_TASK REQUIREMENTS:_
Scan the entries below for the string "Management" and copy every line where it turns up.

START SOURCE DATA

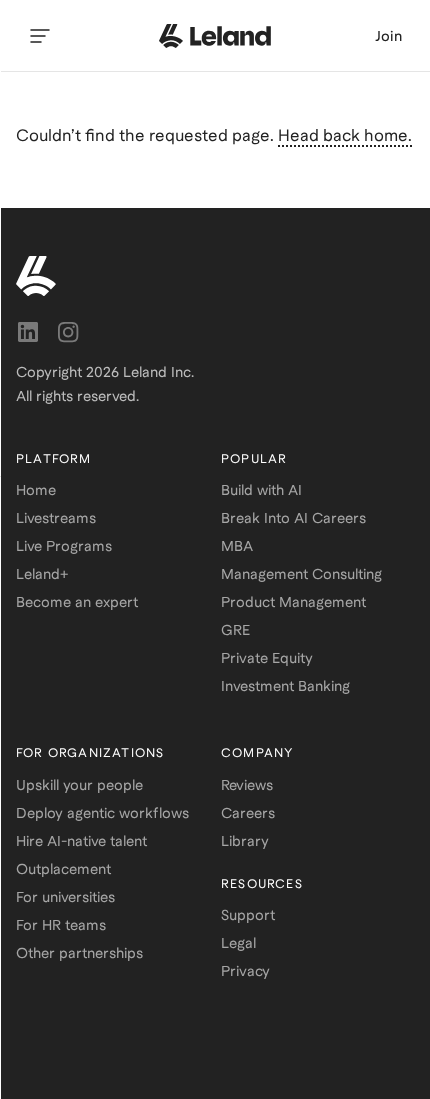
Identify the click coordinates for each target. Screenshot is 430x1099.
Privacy (245, 971)
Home (36, 490)
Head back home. (345, 135)
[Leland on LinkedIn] (28, 332)
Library (245, 841)
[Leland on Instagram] (68, 332)
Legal (238, 943)
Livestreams (56, 518)
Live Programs (64, 546)
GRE (235, 630)
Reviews (247, 785)
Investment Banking (285, 686)
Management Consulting (301, 574)
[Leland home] (215, 36)
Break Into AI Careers (293, 518)
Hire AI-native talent (81, 841)
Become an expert (77, 602)
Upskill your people (79, 785)
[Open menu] (40, 36)
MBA (237, 546)
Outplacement (63, 869)
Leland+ (42, 574)
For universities (65, 897)
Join (388, 36)
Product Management (293, 602)
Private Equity (267, 658)
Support (248, 915)
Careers (248, 813)
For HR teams (61, 925)
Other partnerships (79, 953)
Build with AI (261, 490)
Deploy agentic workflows (102, 813)
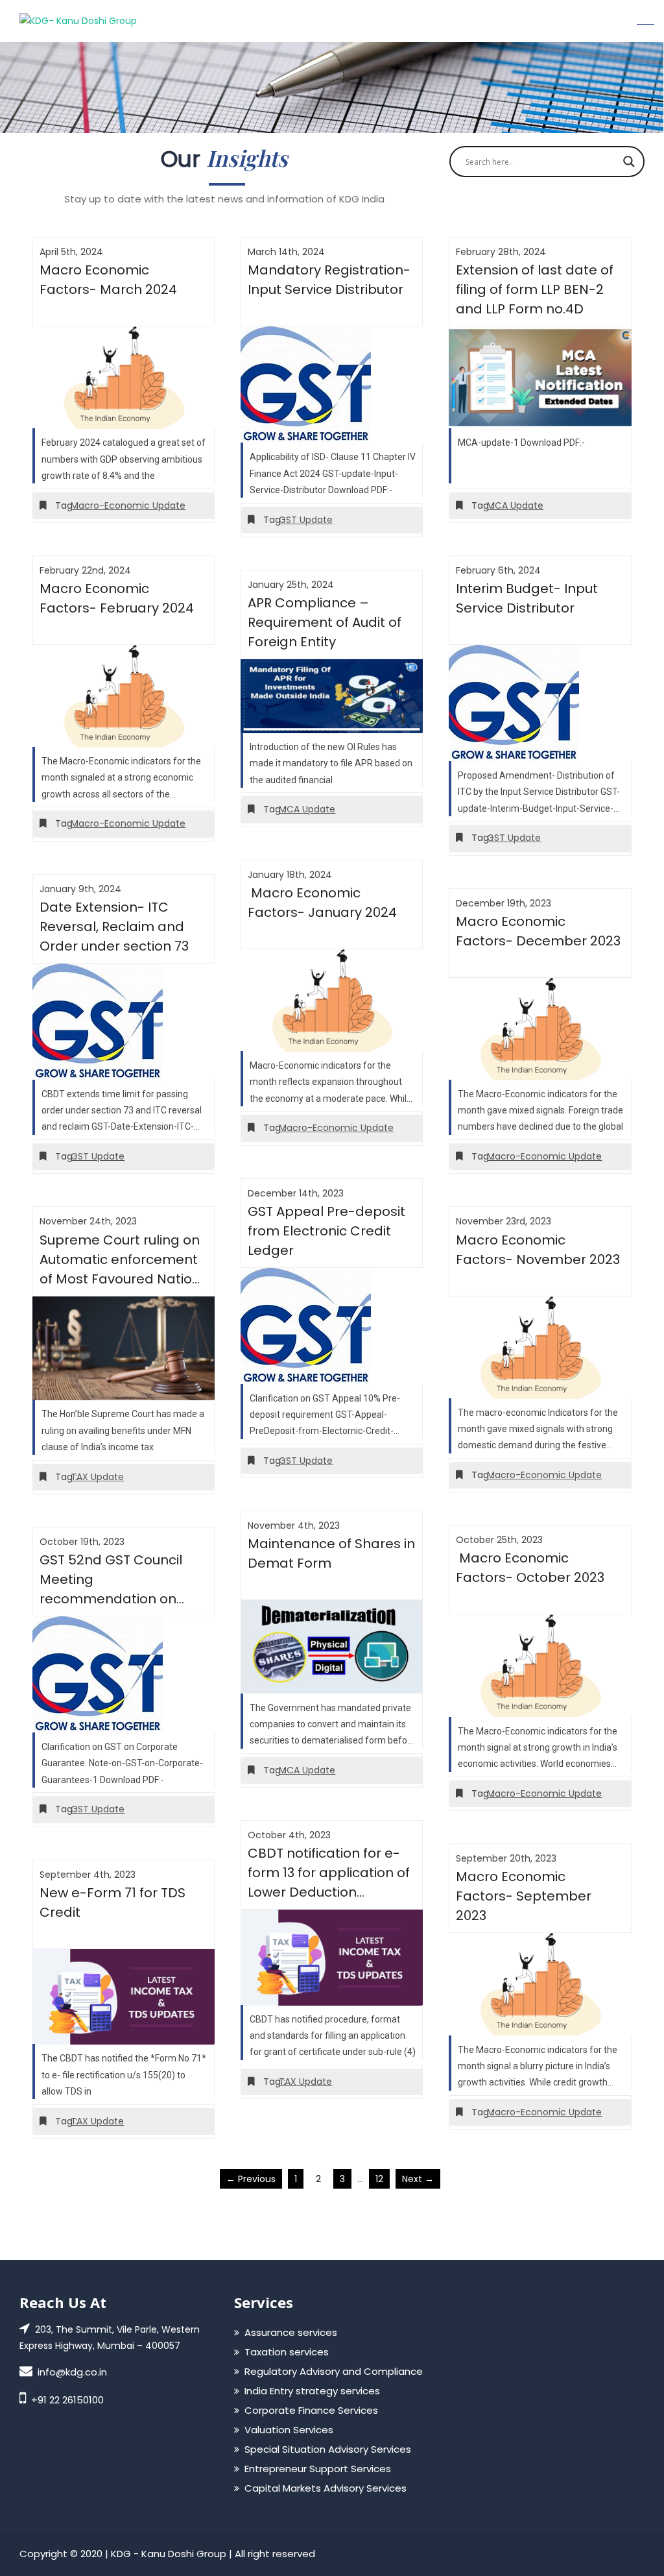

END SOURCE DATA

_EXERCISE RESULT:_
Management Consulting (301, 574)
Product Management (293, 602)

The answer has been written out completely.